======== Text shown ========

A black police detective goes undercover to infiltrate the Ku Klux Klan. Sounds like a farce, except that the movie BLACKkKLANSMAN is based on the 2014 memoir by the black police detective who managed to become a card-carrying member of the Klan. This was back in 1978, but it was only a year ago last August that white supremacists marched the streets of Charlottesville, Virginia, where one young woman was killed. Spike Lee’s film takes a close look at the racism that existed forty years ago and connects it to the legacy of slavery that began with the Civil War’s end and continues even to this day.
This is a chance to talk about the race issue. But first, a few more details about the film:
It’s the 1970s and Colorado Springs’ first black cop is a newly-minted detective who has the audacity to call up the number advertised by the Ku Klux Klan in the local newspaper and pretend he’s an angry white guy looking to connect with some fellow racists. The Klansman on the other end of the phone likes what he hears and asks Ron Stallworth for his name, and Ron–rookie that he is–says “Ron Stallworth.” You see the problem here. Not only will a white police officer have to pretend to be Ron to pull off an in-person meeting with the KKK, but he will be using the name of a real policeman–and that one mistake could backfire in any number of ways.

========

Exercise —
In the film review, what name does the detective give when the Klansman on the phone asks who he is? The material after this comes from a different source than the film review.

======== Information shown ========

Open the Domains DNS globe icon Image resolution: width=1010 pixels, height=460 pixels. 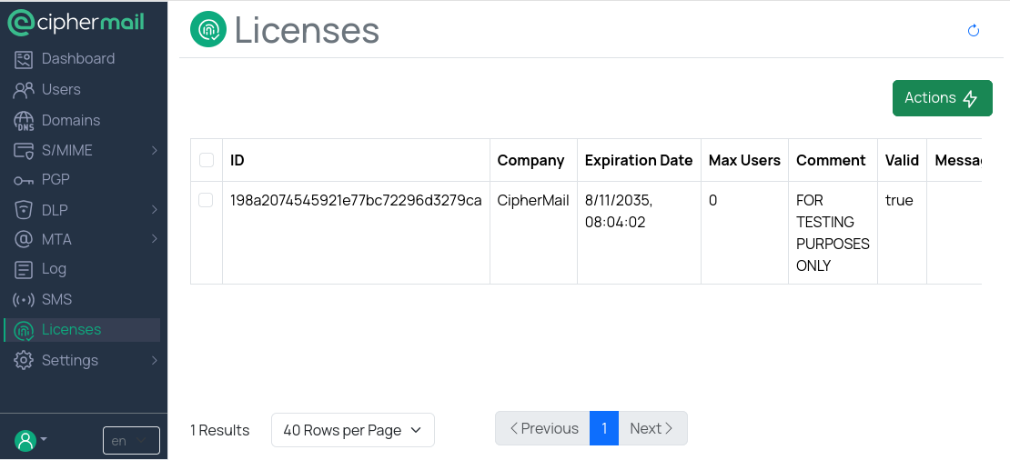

========

Solution —
He gives his real name, Ron Stallworth.